Инна Викторовна! Все эти вопросы вовсе не дурацкие, они совершенно серьёзные))) Отвечаю по-порядку. 1) Да, мы занимаемся 2 раза в неделю. 2) Методика предмета сольфеджио не касается, хотя некоторые теоретики и используют отдельные материалы на своих уроках. Особенно это касается книги "Его Величество Ритм" и "Ритмических карточек". Вся эта теория, которую Вы видите в аннотациях азбук, изучается на уроках фортепиано. Но она изучается на практике. Поскольку РУЧНЫЕ ПЬЕСЫ из сборника разучиваются без нот, то при объяснении текста, мы пользуемся интервалами, аккордами. Например, если в основу пьесы заложена терция, то построив её по ходу игры пьесы, ребёнок так запомнит её, что уже ни за что не забудет. То же и с другими интервалами, с трезвучиями, секстаккордами и.т.д.   А потом это переходит в азбуки чтения нот. Ведь гораздо проще играть вертикали комплексом, например - видит он секстаккорд - и играет его сразу, ему не нужно искать все три звука, достаточно одного (все аккорды они учатся распознавать зрительно с ходу). Теорией ради теории я не занимаюсь - всё для практики. Конечно, во второй части азбуки много теоретических заданий. Но их можно изучать по потребности. Конечно, что-то ребёнок хорошо освоит, а что-то позабудет, но в целом, представление о теории у него на практике формируются. Если ребёнок хочет стать музыкантом, или просто имеет очень хорошие способности, он всё это будет делать без затруднений, а если же нет, то ведь никто и не заставляет. Преподаватель сам решает, что из 2 части азбуки использовать, а что нет. Так что совершенно не важно, по какой системе в школе преподается сольфеджио. 3) Барабаны вовсе не обязательны.

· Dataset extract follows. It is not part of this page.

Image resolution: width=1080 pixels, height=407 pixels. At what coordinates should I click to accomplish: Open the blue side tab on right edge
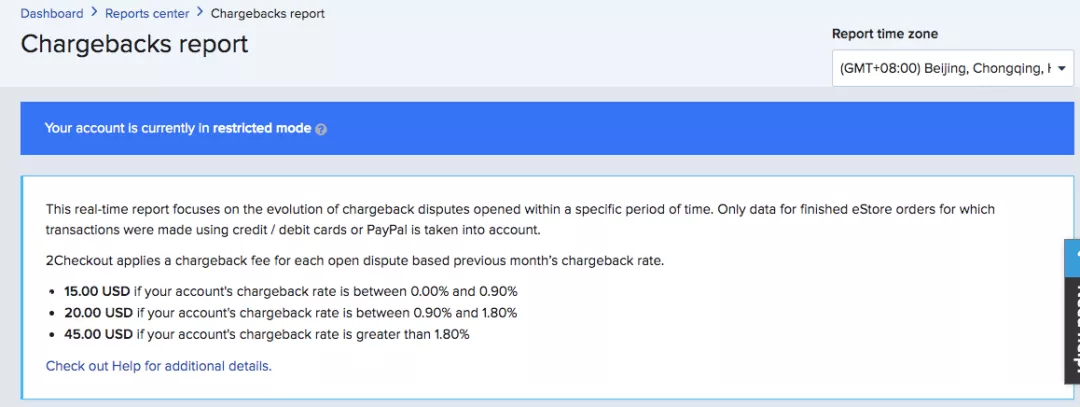pyautogui.click(x=1072, y=257)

Можно стучать на столе, это не принципиально. "Африканское граффити" мы учили на книгах - большие толстые книги. (книги не пострадали  :Grin: ).

----------

ambra (23.09.2016), belta123 (23.09.2016), Josefina (01.11.2016), Галина-Z (15.01.2017)

----------


## Екатерина Олёрская

А ещё, в настоящее время я формирую документ – рабочую программу для ДШИ на основе ФГТ с использованием этой методики. Ориентировочно через 1-2 месяца планирую работу закончить. В этой рабочей программе будут прописаны основные этапы, требования, контрольные точки и методические пояснения. Наличие такой программы позволит использовать методику в полном объёме в ДШИ. 
Это позволит оживить и раскрасить самые трудные - первые годы обучения в музыкальной школе! 
Задавайте любые вопросы, обязательно отвечу  :Yes4:

----------

ambra (23.09.2016), Josefina (01.11.2016)

----------


## Осипова Ирина

Здравствуйте, Екатерина! Тоже жду письмо с информацией, как приобрести Ваши сборники и цена, способ оплаты.

----------


## Екатерина Олёрская

Здравствуйте, Ирина! Ответила Вам в личном сообщении.

----------


## Тандрик

> А ещё, в настоящее время я формирую документ – рабочую программу для ДШИ на основе ФГТ с использованием этой методики. Ориентировочно через 1-2 месяца планирую работу закончить. В этой рабочей программе будут прописаны основные этапы, требования, контрольные точки и методические пояснения. Наличие такой программы позволит использовать методику в полном объёме в ДШИ. 
> Это позволит оживить и раскрасить самые трудные - первые годы обучения в музыкальной школе! 
> Задавайте любые вопросы, обязательно отвечу


Здравствуйте. Напишите вышла ли уже программа на основе Вашей методики и если можно, то хотелось бы  получить. А еще вопрос, как можно переслать деньги из Украины?

----------


## Екатерина Олёрская

> Здравствуйте. Напишите вышла ли уже программа на основе Вашей методики и если можно, то хотелось бы  получить. А еще вопрос, как можно переслать деньги из Украины?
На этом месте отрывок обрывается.